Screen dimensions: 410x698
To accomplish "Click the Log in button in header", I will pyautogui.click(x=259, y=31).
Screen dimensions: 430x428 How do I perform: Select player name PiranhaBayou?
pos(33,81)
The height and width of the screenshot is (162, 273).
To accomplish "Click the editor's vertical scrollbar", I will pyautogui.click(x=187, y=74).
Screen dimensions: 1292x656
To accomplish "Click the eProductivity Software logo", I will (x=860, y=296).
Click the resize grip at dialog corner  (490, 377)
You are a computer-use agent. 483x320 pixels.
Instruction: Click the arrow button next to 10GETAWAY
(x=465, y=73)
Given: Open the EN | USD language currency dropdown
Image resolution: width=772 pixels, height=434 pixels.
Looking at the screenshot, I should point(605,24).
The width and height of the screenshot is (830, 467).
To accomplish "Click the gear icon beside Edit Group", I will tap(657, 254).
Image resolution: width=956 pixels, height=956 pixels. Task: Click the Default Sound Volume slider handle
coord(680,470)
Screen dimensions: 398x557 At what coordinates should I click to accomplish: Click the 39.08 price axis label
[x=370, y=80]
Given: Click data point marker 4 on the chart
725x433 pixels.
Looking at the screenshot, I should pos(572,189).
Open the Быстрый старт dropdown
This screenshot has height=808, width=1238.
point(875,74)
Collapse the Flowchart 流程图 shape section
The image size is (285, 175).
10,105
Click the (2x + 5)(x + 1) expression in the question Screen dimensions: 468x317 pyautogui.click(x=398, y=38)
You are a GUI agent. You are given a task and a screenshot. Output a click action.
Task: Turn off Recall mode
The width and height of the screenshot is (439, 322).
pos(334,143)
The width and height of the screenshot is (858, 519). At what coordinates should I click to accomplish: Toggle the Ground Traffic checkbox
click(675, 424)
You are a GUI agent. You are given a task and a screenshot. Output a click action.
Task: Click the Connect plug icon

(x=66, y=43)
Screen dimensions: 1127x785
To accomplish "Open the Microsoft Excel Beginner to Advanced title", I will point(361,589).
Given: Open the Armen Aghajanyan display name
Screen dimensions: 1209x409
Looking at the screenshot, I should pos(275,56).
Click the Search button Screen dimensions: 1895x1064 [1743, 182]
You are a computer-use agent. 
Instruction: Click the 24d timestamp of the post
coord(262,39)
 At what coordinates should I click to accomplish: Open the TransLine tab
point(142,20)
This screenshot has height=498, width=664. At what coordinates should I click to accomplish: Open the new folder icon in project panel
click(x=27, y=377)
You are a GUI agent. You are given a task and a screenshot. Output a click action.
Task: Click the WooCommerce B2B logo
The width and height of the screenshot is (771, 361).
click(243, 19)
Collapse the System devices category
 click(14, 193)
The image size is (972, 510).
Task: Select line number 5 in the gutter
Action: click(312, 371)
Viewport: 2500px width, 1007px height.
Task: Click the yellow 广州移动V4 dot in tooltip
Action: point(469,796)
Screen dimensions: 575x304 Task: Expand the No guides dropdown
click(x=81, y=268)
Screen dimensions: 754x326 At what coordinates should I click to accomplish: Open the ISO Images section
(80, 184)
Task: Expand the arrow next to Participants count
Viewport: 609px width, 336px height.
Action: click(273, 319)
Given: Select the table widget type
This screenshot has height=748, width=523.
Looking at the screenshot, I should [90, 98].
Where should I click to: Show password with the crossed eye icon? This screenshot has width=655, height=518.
━━━━
● **What the exercise asks**
Please copy, exactly as written, every line in the listing above from the line with "Screen dimensions: 430x428" up to and including the line with "Open the Быстрый старт dropdown".

● **Task response**
Screen dimensions: 430x428 How do I perform: Select player name PiranhaBayou?
pos(33,81)
The height and width of the screenshot is (162, 273).
To accomplish "Click the editor's vertical scrollbar", I will pyautogui.click(x=187, y=74).
Screen dimensions: 1292x656
To accomplish "Click the eProductivity Software logo", I will (x=860, y=296).
Click the resize grip at dialog corner  (490, 377)
You are a computer-use agent. 483x320 pixels.
Instruction: Click the arrow button next to 10GETAWAY
(x=465, y=73)
Given: Open the EN | USD language currency dropdown
Image resolution: width=772 pixels, height=434 pixels.
Looking at the screenshot, I should point(605,24).
The width and height of the screenshot is (830, 467).
To accomplish "Click the gear icon beside Edit Group", I will tap(657, 254).
Image resolution: width=956 pixels, height=956 pixels. Task: Click the Default Sound Volume slider handle
coord(680,470)
Screen dimensions: 398x557 At what coordinates should I click to accomplish: Click the 39.08 price axis label
[x=370, y=80]
Given: Click data point marker 4 on the chart
725x433 pixels.
Looking at the screenshot, I should pos(572,189).
Open the Быстрый старт dropdown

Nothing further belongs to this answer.